When it comes to travelling, I tend to love places that feel like a blend of the real world and a fairy tale world. It’s the ultimate form of escapism – you can lose yourself in the landscape and for a moment, it can feel like you are in a storybook. I grew up in such a place; when I was little, we would go for walks in the forest near my house and I would imagine that we would turn a corner and find castles and unicorns amongst the giant cedar and Douglas fir trees. I knew the difference between fantasy and reality, but I let my imagination run away with me. Even when I was older, I’d still dream that those trees could transport me to a whole other world.
So, it’s no surprise that I’m always seeking out such places as an adult. The Harz Mountains in Germany, Sardinia, and the deserts of Arizona have all felt somewhat otherworldly to me. However, of all the places that I’ve been, few have captured that feeling of being between worlds quite so well as the Scottish Highlands.
My boyfriend and I went there on a hiking trip. The original goal was to hike through the islands of Skye and Lewis and camp along the way. In reality, we ended up hitching a few rides and taking a few buses as well so that we could cover more ground. It was a fantastic place. The people are very friendly and the Hebrides islands have a very rich culture. We fell in love with the landscape and even when it was challenging and rugged, it was a rich experience.

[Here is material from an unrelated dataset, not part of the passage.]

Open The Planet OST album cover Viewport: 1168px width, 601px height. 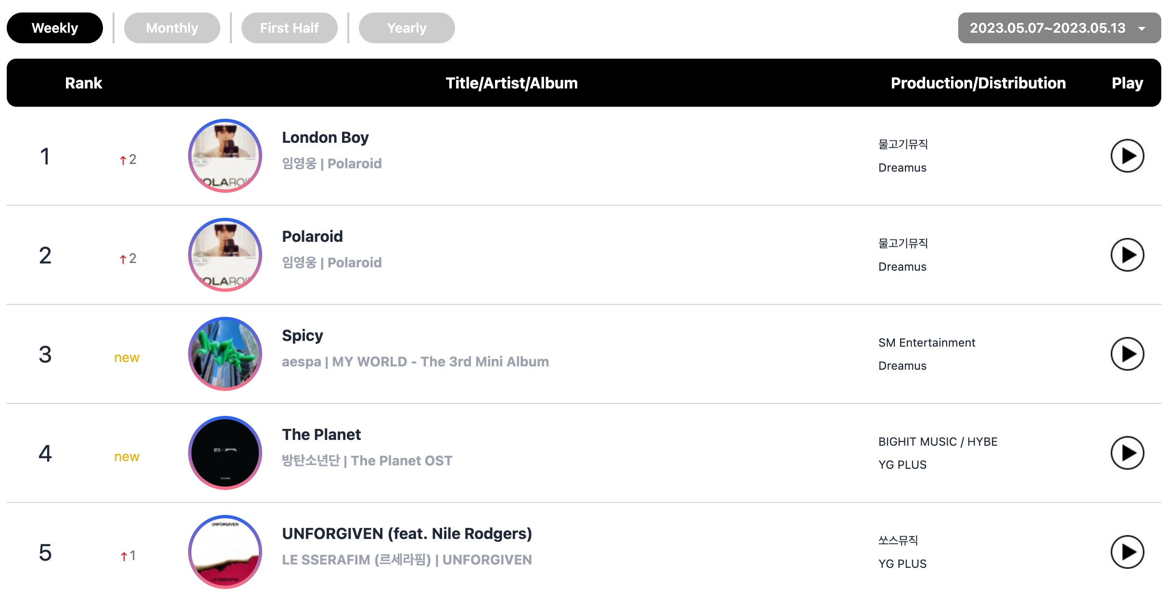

I won’t recap the entire journey, because I’m saving that for other writing endeavors. The highlights of the trip included the fantastic train ride from Glasgow to Mallaig (supposedly one of the most spectacular stretches in the world), camping by a ruined house and waking up to an entire herd of sheep, hiking through the Cuillin Hills, getting followed by a herd of cattle, seeing the awe-inspiring standing stones in Calanais, visiting a historic “blackhouse” (a traditional style of house where many people on Lewis lived until around the turn of the century), seeing the harbour seals in Stornoway, walking through the green countryside near Loch Ness, and catching up with a friend in Glasgow (which isn’t in the Highlands, but it’s where we ended our journey).

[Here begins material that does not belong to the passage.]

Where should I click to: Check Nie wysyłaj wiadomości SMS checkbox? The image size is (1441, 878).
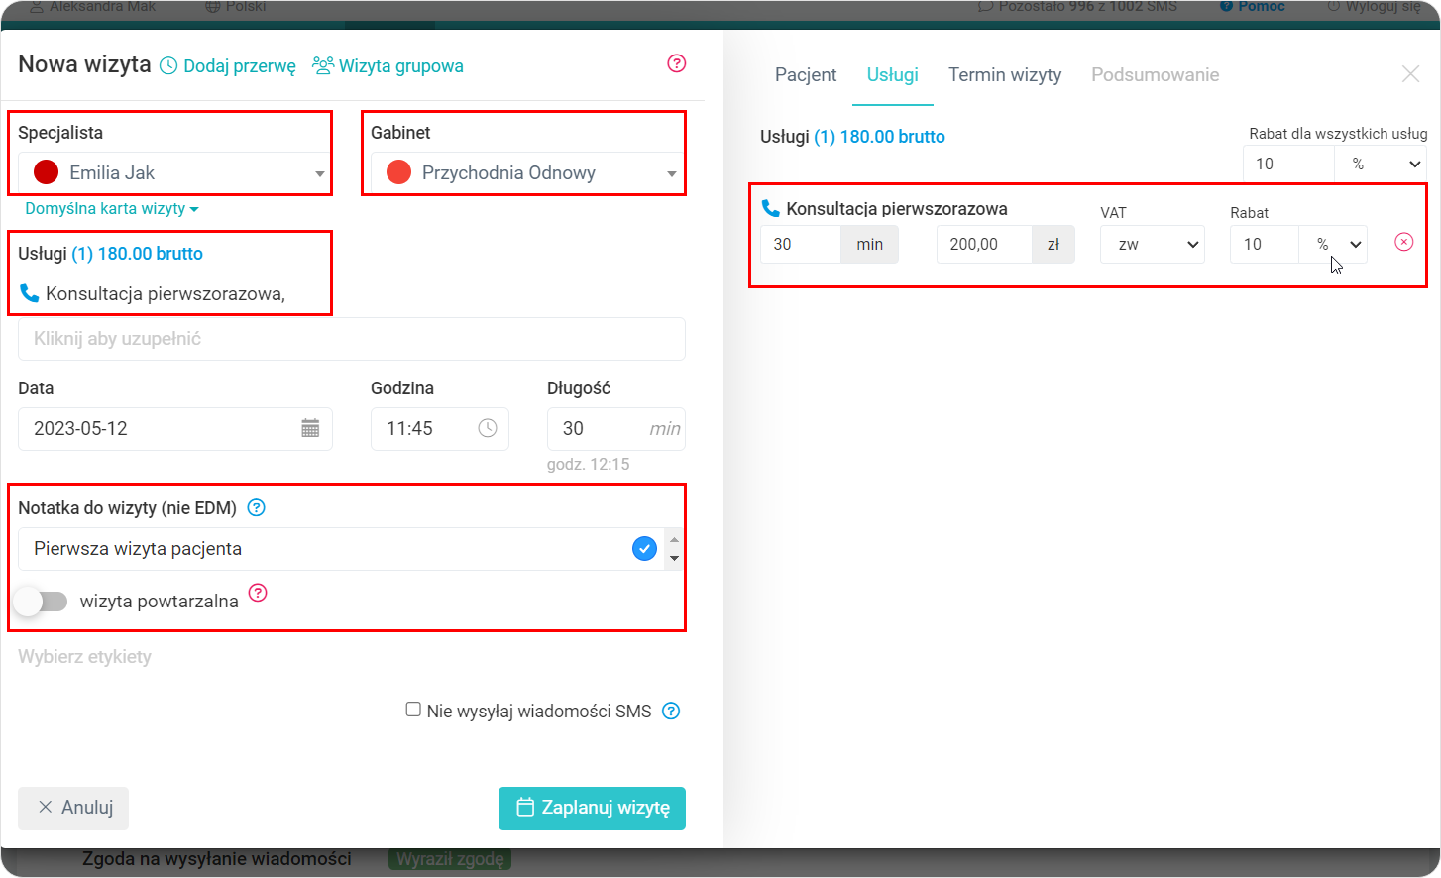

All in all, it was one of the most interesting, most inspiring places that I’ve ever been. Here are a few photos from the trip….enjoy!
Our campsites were not this messy. I took this while we were unpacking our gear and setting up! It’s amazing what you can fit in your backpack.

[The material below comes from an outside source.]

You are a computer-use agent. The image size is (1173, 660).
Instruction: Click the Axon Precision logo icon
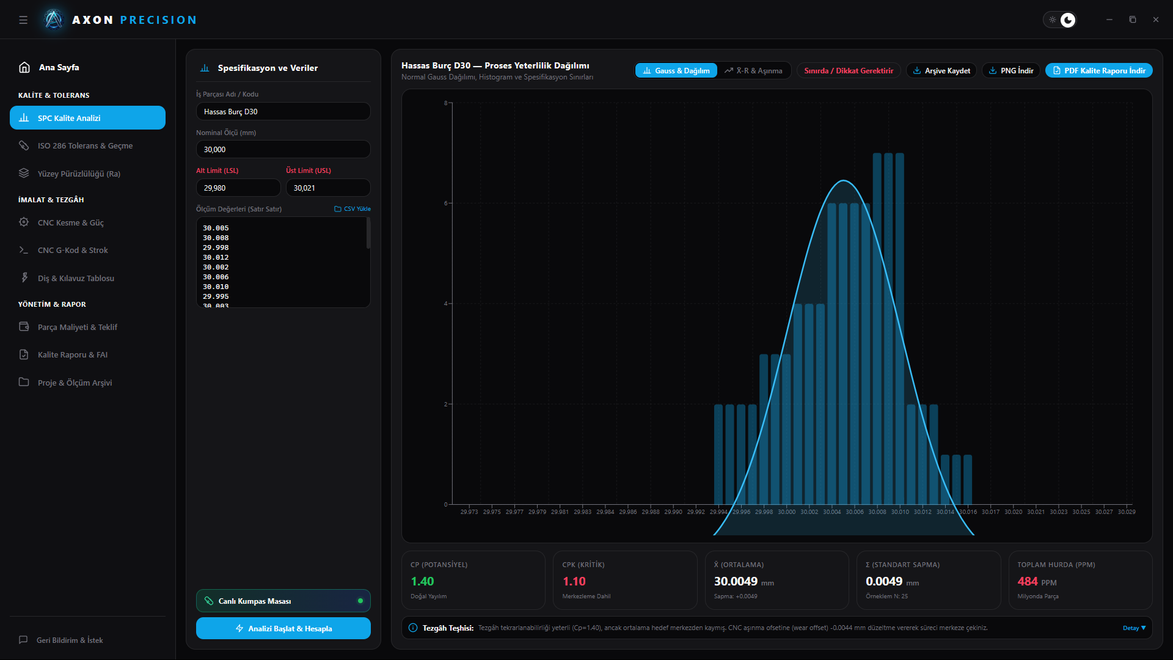point(54,20)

Camping near a ruined house in the hills.
Coastline by the Cuillin Hills
The cattle that followed us. The bushy ones with horns are Highland cattle.
Taking a break near a signpost.
View of Stornoway through the other side of the harbour.
The stunning standing stones at Calanais.
A beach we camped near at Dal Mor.
Looking outside the tent on a rainy evening.
A traditional “blackhouse.” This one was actually used as a mill in its day, but most people lived in these.
A ruined bus in a field we hiked by. We got lost shortly after this picture was taken.
For such a small country, Scotland certainly has its share of bleak, desolate places… which still supported the populace and provided a living.
Your roots, btw, are from the east side of Scotland, the Howe of the Mearns. It’s farm country but it too has bleak, dramatic areas. Maybe the next trip…?
It didn’t really feel bleak when we were there. It was overcast most of the time, but we had a lot of sunny breaks too. The rolling hills of heather were really quite beautiful and the coastlines in that part of the country are spectacular!
I’d definitely like to explore more of the country.